Locating Memory Problems
It’s frequently stated that 60% or 70% of all programming errors are memory related. So, while these numbers could be wrong, let’s assume that they are right. While algorithmic errors often show themselves easily, memory errors are far more subtle. You can reproduce an algorithmic error with a predefined set of steps. In contrast, memory errors are seldom reproducible in this way. Worse, the problems they cause happen randomly, and may not occur every time a program is run.

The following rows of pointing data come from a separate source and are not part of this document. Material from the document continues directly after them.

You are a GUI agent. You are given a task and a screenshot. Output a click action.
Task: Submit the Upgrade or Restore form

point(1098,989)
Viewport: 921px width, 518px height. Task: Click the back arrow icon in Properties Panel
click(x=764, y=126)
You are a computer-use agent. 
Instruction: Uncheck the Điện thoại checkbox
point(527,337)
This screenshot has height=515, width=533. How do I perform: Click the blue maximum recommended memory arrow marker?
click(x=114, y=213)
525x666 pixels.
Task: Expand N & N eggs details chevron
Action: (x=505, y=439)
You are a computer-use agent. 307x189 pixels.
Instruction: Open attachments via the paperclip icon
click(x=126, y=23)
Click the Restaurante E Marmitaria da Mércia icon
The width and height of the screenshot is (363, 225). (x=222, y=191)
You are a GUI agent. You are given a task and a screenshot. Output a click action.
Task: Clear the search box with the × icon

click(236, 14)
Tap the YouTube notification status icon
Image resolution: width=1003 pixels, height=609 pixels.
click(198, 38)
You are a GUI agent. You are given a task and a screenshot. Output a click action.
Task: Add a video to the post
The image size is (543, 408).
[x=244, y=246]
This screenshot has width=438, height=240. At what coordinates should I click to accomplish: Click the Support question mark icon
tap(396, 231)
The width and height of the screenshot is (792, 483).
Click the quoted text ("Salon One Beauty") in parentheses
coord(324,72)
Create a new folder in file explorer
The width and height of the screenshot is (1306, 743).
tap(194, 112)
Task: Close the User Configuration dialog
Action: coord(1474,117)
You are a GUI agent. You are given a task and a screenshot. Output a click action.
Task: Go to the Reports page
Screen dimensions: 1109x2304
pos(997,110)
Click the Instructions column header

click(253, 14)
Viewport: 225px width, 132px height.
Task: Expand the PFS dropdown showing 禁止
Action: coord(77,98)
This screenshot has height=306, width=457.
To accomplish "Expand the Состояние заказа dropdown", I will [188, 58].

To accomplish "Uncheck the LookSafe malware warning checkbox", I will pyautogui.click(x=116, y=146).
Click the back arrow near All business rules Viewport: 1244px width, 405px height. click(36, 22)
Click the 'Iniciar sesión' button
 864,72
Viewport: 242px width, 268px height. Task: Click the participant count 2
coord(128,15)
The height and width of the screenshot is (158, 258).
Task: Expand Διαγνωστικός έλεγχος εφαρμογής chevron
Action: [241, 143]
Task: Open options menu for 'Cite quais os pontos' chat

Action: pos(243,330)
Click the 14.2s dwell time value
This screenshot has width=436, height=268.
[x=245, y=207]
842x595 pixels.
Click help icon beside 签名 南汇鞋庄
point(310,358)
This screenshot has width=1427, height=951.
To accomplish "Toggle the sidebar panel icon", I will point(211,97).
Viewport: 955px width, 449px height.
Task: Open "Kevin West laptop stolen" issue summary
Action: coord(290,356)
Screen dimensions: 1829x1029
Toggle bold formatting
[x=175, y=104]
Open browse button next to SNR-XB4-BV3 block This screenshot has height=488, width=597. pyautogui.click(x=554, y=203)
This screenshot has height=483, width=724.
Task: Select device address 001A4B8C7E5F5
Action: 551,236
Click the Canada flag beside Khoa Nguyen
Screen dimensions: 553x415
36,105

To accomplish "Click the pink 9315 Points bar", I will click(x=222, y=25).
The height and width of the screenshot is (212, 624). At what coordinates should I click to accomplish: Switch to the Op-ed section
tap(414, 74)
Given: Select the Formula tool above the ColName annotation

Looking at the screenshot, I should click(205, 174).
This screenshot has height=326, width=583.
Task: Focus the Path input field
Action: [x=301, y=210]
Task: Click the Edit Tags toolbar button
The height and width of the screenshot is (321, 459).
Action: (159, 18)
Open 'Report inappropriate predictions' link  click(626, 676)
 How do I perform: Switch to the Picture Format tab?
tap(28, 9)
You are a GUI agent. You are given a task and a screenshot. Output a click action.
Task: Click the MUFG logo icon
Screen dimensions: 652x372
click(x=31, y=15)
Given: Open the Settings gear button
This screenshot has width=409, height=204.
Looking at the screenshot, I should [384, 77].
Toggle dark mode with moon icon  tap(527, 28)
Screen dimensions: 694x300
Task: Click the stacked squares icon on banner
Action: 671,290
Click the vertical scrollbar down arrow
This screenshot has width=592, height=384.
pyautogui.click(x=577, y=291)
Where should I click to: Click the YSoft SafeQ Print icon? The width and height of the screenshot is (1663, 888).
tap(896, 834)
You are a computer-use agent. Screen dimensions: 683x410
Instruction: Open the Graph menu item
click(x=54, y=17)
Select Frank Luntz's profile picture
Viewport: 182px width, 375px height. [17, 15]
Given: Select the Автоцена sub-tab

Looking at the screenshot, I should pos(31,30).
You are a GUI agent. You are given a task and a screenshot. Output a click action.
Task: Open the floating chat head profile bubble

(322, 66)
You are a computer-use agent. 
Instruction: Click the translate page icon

Why are there so many memory errors? There are many answers. The primary reason is that programs are complicated, and the way in which memory should be managed isn’t clear. Is a library function allocating its own memory, or should the program allocate it? Once it is allocated, does your program manage the memory or does the library? Something creates a pointer to something, then the memory is freed without any knowledge that something else is pointing to it. Or, and this is the most prevalent reason, a wide separation exists between lines of code, or the time when old code and new code was written. And, of course, there’s always insufficient and inaccurate documentation.
In addition, some apparent problems might be irrelevant. If the program does not free the memory allocated for a small array, it doesn’t mean much. Or, it can be more efficient not to free the memory since the operating system will free it for you when the program ends. On the other hand, if the program continually allocates memory without freeing it, it will eventually crash because there is no more memory available.